Understanding the impact of three derived text formats on authorship classification with Delta
Introduction
Due to copyright law, Text and Data Mining (TDM) with copyrighted texts faces a lot of restrictions in terms of storage, publication and follow-up use of the resulting corpora, which, however, is against the spirit of open data in digital humanities (DH). As a solution to the problem, the concept of derived text formats (DTFs) has been suggested and discussed (see e.g., Lin et al. 2012, Bhattacharyya et al. 2015, Jett et al. 2020, Schöch et al. 2020). In DTFs, although some information (primarily copyright-relevant features) has been removed from the texts, the texts can still be used for various relevant TDM tasks in DH, such as authorship attribution or topic modeling. Schöch et al. (2020) also provides a very detailed examination of several DTFs from the perspectives of Computational Literary Studies, Computer Science, memory institutions and law. DTFs are extremely meaningful for the DH community, because they match the spirit of open data and make it possible for researchers and libraries to provide more text data for DH research. It also supports the pursuit of open science by encouraging researchers to publish their research data without worrying about violating copyright laws.
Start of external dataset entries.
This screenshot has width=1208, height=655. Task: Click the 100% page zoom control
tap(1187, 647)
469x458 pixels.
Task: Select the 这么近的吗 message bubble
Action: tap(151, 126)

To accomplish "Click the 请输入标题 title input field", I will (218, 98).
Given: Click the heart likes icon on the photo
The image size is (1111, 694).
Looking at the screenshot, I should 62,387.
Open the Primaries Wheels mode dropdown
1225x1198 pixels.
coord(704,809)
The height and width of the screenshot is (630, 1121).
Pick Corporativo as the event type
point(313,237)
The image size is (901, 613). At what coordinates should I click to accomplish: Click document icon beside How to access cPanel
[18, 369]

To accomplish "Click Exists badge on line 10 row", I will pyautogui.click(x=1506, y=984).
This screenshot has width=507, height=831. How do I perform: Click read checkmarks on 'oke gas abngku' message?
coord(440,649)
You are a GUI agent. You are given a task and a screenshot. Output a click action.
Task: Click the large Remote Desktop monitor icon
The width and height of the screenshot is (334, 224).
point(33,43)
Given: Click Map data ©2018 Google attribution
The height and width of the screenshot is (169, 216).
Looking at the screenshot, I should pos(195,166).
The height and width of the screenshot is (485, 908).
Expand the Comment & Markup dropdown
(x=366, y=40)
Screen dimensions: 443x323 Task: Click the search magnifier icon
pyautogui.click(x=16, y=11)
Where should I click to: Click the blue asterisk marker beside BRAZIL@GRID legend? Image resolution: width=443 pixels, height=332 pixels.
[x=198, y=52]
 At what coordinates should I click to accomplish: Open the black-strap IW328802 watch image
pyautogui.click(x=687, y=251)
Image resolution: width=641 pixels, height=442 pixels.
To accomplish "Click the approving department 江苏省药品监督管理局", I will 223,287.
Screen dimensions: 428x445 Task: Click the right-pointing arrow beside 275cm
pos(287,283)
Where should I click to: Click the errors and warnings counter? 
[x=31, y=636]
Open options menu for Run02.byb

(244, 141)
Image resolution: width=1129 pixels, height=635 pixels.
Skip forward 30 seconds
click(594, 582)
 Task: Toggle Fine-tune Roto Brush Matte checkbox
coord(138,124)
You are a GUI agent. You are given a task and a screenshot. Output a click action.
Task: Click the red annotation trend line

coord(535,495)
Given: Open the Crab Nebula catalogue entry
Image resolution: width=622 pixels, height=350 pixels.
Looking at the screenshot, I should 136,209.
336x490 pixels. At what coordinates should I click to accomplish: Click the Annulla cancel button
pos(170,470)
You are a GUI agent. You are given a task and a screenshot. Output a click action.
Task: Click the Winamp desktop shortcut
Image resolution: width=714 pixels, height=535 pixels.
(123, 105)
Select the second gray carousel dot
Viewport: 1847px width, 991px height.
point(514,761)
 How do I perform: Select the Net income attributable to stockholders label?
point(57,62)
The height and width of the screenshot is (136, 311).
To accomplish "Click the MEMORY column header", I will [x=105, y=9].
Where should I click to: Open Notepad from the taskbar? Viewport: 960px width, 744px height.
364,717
However, as far as I know, there is not much research dedicated to the question, how much the loss of information caused by DTFs affects the TDM results. Eder (2013) presented an empirical study of verifying the impact of unwanted noise in texts on authorship attribution and emphasizing that the usefulness of damaged texts should not be underestimated in stylometric studies. He brought noise into texts by (a) randomly replacing a portion of characters, (b) increasing standard deviation of word counts and (c) randomly replacing original words with other words in the same corpus, in order to show the correlation between a dirty corpus and the attribution accuracy. The presented paper did a similar empirical study by transforming texts into token-based DTFs and provide a review on the correlation between information loss caused by these DTFs and the loss of accuracy in authorship classification.
Token-based DTFs
In Schöch et al. (2020), three kinds of token-based DTFs are introduced, to enable the free reusability of text data:
- Simple document-term-matrix: The idea is to transform a corpus into a matrix, which only saves the frequency of each term in each text in the corpus.
- Sequence randomization in segments: The idea is to split a text into segments, randomize the sequence of words in each segment, and reassemble all the segments into a text.
- Selectively reduced information on individual tokens: The idea is to replace a portion of the words (e.g., all the function words) in text with their POS-tags.
Applying the first and the second DTFs to frequency-based authorship attribution does not present any challenge. Take the most well-known method in authorship attribution Burrows’s Delta ( Burrows, 2022) as an example: Delta test follows the “bag of words” model for representing documents and only requires the frequency of each word in each text to distinguish between authors. The sequence information of words in texts is not necessary. Therefore, the first and the second DTFs keep all the information needed for the Delta test and the transformation does not affect the test results. As a matter of fact, if one only wants to publish a corpus so that the reported classification results of authorship could be verified, all one must do is to publish the document-term-matrix and the metadata table of the corpus.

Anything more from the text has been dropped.